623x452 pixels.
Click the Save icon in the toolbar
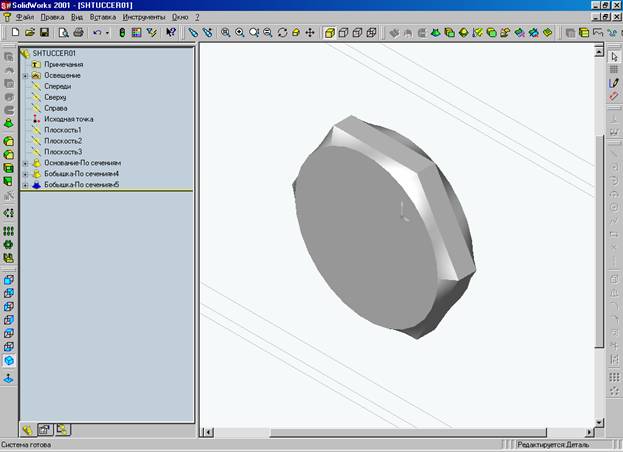pyautogui.click(x=45, y=32)
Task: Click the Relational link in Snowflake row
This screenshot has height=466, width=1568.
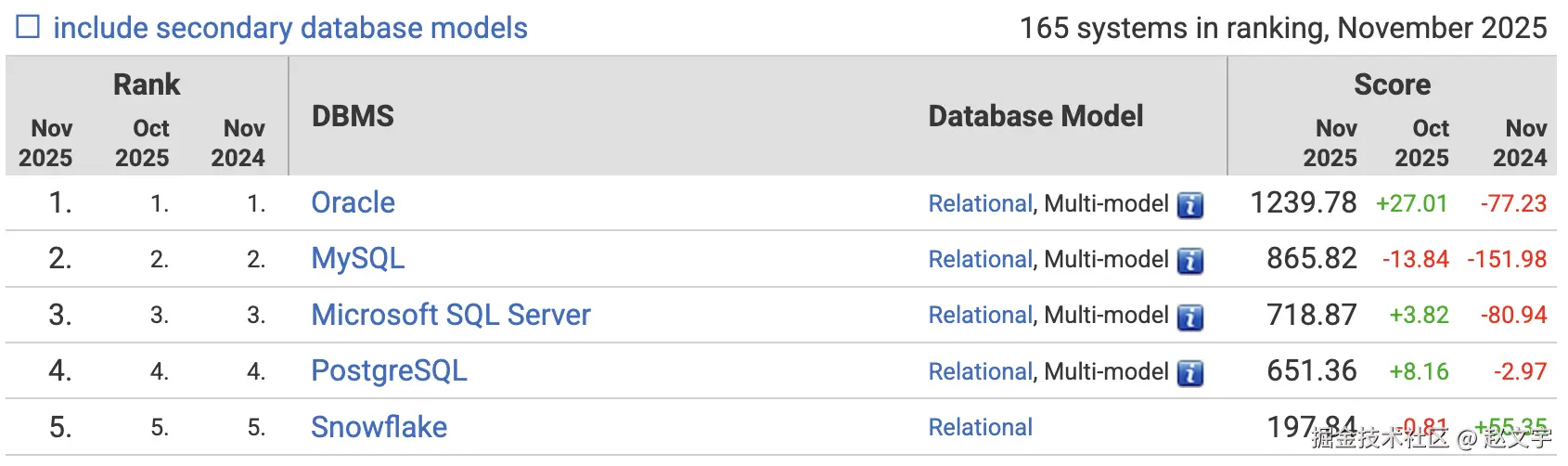Action: (x=980, y=428)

######

- [EXERCISE INSTRUCTIONS]
Working from the line with "Click the Save icon in the toolbar" to the last line of the material above, repeat each line exactly and leave out the pictures.

- [ANSWER BOX]
Click the Save icon in the toolbar
pyautogui.click(x=45, y=32)
Task: Click the Relational link in Snowflake row
This screenshot has height=466, width=1568.
Action: (x=980, y=428)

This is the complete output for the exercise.